## INPUT FOR THIS TASK
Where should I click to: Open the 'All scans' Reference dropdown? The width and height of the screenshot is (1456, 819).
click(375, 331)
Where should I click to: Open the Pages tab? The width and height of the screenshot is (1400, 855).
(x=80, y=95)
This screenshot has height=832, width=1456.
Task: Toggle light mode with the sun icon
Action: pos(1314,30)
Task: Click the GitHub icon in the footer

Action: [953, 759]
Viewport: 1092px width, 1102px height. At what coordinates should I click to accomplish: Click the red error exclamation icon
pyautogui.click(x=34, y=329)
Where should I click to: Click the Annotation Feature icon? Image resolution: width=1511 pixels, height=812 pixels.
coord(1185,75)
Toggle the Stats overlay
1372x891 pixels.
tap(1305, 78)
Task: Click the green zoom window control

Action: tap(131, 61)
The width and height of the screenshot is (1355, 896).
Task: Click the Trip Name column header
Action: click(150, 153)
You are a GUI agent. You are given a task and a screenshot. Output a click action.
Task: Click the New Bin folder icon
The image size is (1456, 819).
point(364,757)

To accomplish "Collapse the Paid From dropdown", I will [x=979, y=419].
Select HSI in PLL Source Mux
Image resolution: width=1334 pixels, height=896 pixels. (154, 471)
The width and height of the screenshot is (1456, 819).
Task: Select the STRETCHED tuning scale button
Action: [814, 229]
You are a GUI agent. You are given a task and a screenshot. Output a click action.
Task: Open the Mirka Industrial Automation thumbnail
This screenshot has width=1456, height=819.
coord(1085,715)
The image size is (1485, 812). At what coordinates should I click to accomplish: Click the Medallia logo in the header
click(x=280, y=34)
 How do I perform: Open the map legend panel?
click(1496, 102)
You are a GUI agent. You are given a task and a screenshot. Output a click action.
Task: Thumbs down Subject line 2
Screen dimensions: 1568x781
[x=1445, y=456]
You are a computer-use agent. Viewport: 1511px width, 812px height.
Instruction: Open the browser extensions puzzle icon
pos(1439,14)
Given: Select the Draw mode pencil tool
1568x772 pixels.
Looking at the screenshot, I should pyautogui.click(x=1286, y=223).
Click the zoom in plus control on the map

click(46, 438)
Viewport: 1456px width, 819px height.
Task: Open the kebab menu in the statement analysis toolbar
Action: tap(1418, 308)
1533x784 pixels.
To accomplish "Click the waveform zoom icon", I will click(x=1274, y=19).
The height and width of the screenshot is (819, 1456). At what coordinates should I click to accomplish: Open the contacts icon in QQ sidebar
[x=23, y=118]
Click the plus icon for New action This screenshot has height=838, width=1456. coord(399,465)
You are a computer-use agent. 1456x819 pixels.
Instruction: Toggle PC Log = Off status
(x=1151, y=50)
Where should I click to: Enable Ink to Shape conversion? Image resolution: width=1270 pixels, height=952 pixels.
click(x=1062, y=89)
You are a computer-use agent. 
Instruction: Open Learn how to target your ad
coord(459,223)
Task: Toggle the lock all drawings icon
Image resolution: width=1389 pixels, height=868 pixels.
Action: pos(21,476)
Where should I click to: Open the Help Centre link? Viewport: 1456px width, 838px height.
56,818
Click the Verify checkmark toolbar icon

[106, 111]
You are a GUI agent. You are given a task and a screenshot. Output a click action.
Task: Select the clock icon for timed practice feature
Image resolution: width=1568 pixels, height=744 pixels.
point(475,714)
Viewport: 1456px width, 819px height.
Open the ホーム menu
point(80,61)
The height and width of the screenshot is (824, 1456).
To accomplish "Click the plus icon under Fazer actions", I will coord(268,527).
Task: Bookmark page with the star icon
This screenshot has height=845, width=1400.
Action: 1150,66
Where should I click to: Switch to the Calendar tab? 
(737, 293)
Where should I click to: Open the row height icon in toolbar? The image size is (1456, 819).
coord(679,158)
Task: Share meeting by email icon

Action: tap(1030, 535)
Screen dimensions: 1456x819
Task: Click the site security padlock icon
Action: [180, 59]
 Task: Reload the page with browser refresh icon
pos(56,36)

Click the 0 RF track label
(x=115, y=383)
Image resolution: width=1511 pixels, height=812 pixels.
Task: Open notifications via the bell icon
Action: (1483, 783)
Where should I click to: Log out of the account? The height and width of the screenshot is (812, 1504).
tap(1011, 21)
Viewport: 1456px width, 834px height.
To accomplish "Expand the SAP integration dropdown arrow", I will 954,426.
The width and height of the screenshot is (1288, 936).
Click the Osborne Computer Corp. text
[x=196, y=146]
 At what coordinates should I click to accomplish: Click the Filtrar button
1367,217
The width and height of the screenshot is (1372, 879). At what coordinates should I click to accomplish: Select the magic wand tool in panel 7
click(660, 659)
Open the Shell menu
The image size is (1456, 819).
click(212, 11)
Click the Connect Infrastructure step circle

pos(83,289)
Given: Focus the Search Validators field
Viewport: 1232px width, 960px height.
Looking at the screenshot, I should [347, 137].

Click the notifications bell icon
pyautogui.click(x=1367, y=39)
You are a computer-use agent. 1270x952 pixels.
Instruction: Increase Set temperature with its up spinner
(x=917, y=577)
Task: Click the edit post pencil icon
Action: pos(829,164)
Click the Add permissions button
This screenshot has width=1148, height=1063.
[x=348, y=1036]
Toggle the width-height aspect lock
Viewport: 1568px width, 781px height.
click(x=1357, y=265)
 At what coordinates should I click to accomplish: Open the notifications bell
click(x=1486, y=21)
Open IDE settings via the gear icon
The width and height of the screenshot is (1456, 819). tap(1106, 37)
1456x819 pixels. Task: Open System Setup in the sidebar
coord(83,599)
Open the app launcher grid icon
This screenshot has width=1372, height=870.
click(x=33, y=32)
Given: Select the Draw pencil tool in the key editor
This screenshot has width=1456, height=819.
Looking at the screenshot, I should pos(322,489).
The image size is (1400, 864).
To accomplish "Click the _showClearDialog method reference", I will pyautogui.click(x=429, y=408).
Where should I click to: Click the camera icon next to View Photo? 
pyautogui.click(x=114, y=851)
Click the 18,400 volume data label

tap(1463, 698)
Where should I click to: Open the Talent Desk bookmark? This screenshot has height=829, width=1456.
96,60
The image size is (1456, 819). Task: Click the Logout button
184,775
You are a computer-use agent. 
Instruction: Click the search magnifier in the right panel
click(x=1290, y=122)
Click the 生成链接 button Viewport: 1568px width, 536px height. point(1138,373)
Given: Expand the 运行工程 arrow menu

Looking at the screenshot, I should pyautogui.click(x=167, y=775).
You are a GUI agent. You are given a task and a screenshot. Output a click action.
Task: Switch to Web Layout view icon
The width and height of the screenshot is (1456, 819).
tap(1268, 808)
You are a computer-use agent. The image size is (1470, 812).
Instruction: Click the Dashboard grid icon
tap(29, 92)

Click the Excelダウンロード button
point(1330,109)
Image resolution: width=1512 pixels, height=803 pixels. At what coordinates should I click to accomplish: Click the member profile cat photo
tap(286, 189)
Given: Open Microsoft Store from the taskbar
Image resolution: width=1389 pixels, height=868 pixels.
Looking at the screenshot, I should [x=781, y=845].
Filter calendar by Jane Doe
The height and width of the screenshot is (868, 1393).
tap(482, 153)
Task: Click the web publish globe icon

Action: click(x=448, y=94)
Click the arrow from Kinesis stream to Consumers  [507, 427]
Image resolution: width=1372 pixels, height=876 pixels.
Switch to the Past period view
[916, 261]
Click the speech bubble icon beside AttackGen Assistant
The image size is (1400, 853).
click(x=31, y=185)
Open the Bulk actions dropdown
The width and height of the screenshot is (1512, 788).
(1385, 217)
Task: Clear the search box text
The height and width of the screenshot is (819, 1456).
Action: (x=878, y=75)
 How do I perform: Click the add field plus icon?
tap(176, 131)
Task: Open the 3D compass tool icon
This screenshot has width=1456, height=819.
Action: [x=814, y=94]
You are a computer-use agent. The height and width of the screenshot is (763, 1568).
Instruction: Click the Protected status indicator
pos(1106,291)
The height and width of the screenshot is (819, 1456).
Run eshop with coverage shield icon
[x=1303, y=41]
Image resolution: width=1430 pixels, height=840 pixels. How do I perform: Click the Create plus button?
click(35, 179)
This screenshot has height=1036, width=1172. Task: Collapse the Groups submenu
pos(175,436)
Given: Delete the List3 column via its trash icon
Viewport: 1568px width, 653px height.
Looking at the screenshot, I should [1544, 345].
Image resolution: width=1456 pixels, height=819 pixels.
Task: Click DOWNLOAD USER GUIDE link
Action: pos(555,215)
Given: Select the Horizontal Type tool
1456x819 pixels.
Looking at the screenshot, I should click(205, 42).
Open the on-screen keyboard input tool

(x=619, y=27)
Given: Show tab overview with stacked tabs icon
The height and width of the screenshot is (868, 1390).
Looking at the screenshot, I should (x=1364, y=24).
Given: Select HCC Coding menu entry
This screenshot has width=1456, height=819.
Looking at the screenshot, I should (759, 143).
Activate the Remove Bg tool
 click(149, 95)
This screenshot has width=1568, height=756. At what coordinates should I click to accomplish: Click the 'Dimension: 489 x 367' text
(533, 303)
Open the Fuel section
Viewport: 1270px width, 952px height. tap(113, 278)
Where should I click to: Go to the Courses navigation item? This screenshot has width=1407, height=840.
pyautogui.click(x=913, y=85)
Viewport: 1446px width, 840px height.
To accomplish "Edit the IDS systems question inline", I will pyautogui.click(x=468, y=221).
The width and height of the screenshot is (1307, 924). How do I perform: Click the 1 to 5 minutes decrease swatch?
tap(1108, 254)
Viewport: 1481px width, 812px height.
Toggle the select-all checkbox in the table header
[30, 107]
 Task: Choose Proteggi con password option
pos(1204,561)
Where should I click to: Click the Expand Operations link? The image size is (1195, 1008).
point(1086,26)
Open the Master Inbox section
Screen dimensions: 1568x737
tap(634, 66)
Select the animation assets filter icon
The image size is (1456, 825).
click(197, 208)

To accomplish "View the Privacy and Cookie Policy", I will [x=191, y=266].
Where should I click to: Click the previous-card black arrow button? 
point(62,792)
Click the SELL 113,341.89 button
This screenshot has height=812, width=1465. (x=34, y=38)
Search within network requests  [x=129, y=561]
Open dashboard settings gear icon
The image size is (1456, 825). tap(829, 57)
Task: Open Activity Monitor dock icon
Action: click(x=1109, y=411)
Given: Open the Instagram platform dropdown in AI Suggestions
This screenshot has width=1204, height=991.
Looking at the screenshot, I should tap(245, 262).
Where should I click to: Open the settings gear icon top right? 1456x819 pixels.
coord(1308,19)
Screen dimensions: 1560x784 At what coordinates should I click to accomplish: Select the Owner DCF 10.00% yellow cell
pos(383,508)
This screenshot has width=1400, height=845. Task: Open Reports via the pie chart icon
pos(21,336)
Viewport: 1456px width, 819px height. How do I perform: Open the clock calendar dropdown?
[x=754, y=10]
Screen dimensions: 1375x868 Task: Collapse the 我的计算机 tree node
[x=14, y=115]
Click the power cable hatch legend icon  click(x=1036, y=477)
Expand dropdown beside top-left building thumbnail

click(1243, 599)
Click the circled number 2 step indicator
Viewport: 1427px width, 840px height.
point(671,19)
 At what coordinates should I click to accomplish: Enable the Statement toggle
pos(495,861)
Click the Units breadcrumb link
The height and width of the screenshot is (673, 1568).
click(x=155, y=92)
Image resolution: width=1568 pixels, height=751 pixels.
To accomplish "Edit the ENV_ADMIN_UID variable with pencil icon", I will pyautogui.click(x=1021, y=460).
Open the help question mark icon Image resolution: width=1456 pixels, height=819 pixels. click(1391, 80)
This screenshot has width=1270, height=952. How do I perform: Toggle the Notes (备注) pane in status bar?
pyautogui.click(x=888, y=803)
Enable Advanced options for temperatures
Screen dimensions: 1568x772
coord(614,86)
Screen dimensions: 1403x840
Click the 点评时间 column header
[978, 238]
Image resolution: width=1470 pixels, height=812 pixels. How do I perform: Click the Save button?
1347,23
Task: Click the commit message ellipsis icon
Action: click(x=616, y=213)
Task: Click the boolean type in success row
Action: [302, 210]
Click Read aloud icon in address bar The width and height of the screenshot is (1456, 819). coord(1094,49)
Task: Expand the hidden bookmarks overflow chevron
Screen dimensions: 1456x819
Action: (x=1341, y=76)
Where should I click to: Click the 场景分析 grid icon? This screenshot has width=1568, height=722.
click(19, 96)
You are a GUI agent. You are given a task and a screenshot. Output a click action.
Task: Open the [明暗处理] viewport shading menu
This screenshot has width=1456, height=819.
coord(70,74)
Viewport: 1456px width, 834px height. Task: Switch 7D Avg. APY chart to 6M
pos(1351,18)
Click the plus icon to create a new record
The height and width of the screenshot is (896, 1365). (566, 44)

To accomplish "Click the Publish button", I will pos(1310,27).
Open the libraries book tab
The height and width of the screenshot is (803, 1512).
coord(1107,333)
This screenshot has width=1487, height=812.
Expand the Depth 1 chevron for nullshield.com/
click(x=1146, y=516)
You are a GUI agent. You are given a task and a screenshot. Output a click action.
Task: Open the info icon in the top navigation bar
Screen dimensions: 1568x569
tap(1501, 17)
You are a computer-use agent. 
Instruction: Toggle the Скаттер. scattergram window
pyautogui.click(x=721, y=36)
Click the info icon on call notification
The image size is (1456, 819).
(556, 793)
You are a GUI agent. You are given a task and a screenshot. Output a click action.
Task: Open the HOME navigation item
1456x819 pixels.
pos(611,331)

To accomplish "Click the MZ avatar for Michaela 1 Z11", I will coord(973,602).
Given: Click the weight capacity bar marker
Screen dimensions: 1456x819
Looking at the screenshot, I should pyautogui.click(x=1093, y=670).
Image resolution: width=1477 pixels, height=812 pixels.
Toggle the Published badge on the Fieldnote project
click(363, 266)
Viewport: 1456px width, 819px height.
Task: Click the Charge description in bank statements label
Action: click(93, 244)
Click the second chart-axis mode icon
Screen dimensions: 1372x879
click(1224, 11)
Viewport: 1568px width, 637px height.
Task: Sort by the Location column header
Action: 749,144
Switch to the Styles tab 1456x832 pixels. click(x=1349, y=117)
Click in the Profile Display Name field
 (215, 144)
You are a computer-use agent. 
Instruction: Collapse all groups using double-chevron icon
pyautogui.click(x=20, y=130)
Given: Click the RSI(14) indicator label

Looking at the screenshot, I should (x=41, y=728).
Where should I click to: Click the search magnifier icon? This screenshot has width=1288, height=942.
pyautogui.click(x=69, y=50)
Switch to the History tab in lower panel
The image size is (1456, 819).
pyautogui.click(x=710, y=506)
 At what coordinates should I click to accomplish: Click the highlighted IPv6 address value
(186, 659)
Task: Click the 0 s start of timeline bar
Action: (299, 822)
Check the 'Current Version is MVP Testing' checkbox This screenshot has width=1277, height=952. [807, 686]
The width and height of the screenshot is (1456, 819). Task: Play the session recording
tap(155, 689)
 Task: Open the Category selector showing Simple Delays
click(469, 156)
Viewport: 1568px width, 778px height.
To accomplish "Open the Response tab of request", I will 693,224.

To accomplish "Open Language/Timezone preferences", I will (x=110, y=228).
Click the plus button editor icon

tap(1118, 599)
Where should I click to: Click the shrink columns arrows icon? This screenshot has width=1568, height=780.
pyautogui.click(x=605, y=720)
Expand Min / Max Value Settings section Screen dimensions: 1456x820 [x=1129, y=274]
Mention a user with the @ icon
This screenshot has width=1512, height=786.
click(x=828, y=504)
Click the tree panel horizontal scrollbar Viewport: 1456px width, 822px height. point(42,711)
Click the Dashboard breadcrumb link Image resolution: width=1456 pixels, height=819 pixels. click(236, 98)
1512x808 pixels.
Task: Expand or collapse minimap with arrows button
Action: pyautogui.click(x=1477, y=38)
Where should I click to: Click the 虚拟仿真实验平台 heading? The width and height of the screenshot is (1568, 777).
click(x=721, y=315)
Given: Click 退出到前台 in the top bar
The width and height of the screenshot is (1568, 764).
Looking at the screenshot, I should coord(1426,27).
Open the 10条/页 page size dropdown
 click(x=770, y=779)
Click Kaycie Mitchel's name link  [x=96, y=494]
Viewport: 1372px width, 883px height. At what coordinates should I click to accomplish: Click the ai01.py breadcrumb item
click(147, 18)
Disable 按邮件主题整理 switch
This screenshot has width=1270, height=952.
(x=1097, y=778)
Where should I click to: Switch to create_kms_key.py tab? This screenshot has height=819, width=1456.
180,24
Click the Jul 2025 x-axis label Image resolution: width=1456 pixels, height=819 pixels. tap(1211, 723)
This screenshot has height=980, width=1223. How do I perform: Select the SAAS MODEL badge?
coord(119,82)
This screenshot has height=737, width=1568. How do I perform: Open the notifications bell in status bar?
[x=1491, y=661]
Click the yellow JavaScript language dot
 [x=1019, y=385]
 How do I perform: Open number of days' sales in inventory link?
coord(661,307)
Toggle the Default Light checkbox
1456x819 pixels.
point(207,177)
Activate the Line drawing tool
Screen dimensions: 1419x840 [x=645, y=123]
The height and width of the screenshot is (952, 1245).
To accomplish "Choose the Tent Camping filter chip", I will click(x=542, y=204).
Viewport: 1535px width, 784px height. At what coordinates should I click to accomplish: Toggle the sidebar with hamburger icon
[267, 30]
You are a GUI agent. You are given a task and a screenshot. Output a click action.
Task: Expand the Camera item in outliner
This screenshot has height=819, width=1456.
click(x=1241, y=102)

## WHAT YOU WILL DO
The answer is a number only: how many lines of the data above include "axis"?

## PROBLEM SOLUTION
2